# **Plagiarism Detection**

In this project, you will be tasked with building a plagiarism detector that examines an answer text file and performs binary classification; labeling that file as either plagiarized or not, depending on how similar that text file is to a provided, source text.

Your first task will be to create some features that can then be used to train a classification model.
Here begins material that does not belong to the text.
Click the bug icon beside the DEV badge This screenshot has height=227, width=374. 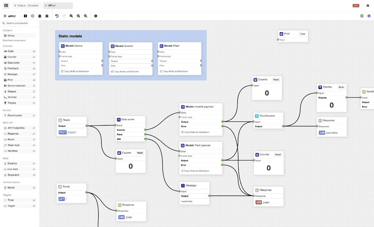point(367,6)
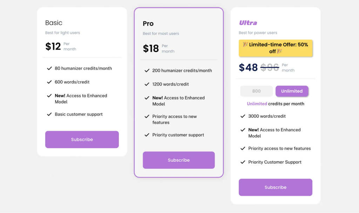Select the 800 credits option
The width and height of the screenshot is (359, 213).
tap(256, 91)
This task will be broken down into a few discrete steps:





*   Clean and pre-process the data.
*   Define features for comparing the similarity of an answer text and a source text, and extract similarity features.
*   Select "good" features, by analyzing the correlations between different features.
*   Create train/test .csv files that hold the relevant features and class labels for train/test data points.


In the next notebook, Notebook 3, you'll use the features and .csv files you create in this notebook to train a binary classification model in a SageMaker notebook instance.

You'll be defining a few different similarity features, as outlined in this paper, which should help you build a robust plagiarism detector!

To complete this notebook, you'll have to complete all given exercises and answer all the questions in this notebook.

> All your tasks will be clearly labeled EXERCISE and questions as QUESTION.


It will be up to you to decide on the features to include in your final training and test data.


In [None]:
# NOTE:
# you only need to run this cell if you have not yet downloaded the data
# otherwise you may skip this cell or comment it out

!wget https://s3.amazonaws.com/video.udacity-data.com/topher/2019/January/5c4147f9_data/data.zip
!unzip data

--2022-07-15 17:46:22--  https://s3.amazonaws.com/video.udacity-data.com/topher/2019/January/5c4147f9_data/data.zip
Resolving s3.amazonaws.com (s3.amazonaws.com)... 52.217.205.128
Connecting to s3.amazonaws.com (s3.amazonaws.com)|52.217.205.128|:443... connected.
HTTP request sent, awaiting response... 200 OK
Length: 113826 (111K) [application/zip]
Saving to: ‘data.zip.1’


2022-07-15 17:46:23 (2.81 MB/s) - ‘data.zip.1’ saved [113826/113826]

Archive:  data.zip
replace data/.DS_Store? [y]es, [n]o, [A]ll, [N]one, [r]ename: All
  inflating: data/.DS_Store          
  inflating: __MACOSX/data/._.DS_Store  
  inflating: data/file_information.csv  
  inflating: __MACOSX/data/._file_information.csv  
  inflating: data/g0pA_taska.txt     
  inflating: __MACOSX/data/._g0pA_taska.txt  
  inflating: data/g0pA_taskb.txt     
  inflating: __MACOSX/data/._g0pA_taskb.txt  
  inflating: data/g0pA_taskc.txt     
  inflating: __MACOSX/data/._g0pA_taskc.txt  
  inflating: data/g0pA_taskd.txt     
  infl

In [None]:
# import libraries
import pandas as pd
import numpy as np
import os
from sklearn.feature_extraction.text import CountVectorizer

This plagiarism dataset is made of multiple text files; each of these files has characteristics that are is summarized in a **.csv** file named **file_information.csv**, which we can read in using pandas.

In [None]:
csv_file = 'data/file_information.csv'
plagiarism_df = pd.read_csv(csv_file)

# print out the first few rows of data info
plagiarism_df.head()

Unnamed: 0,File,Task,Category
0,g0pA_taska.txt,a,non
1,g0pA_taskb.txt,b,cut
2,g0pA_taskc.txt,c,light
3,g0pA_taskd.txt,d,heavy
4,g0pA_taske.txt,e,non


**Types of Plagiarism**

Each text file is associated with one **Task** (task A-E) and one **Category** of plagiarism, which you can see in the above DataFrame.

**Tasks, A-E**

Each text file contains an answer to one short question; these questions are labeled as tasks A-E. For example, Task A asks the question: "What is inheritance in object oriented programming?"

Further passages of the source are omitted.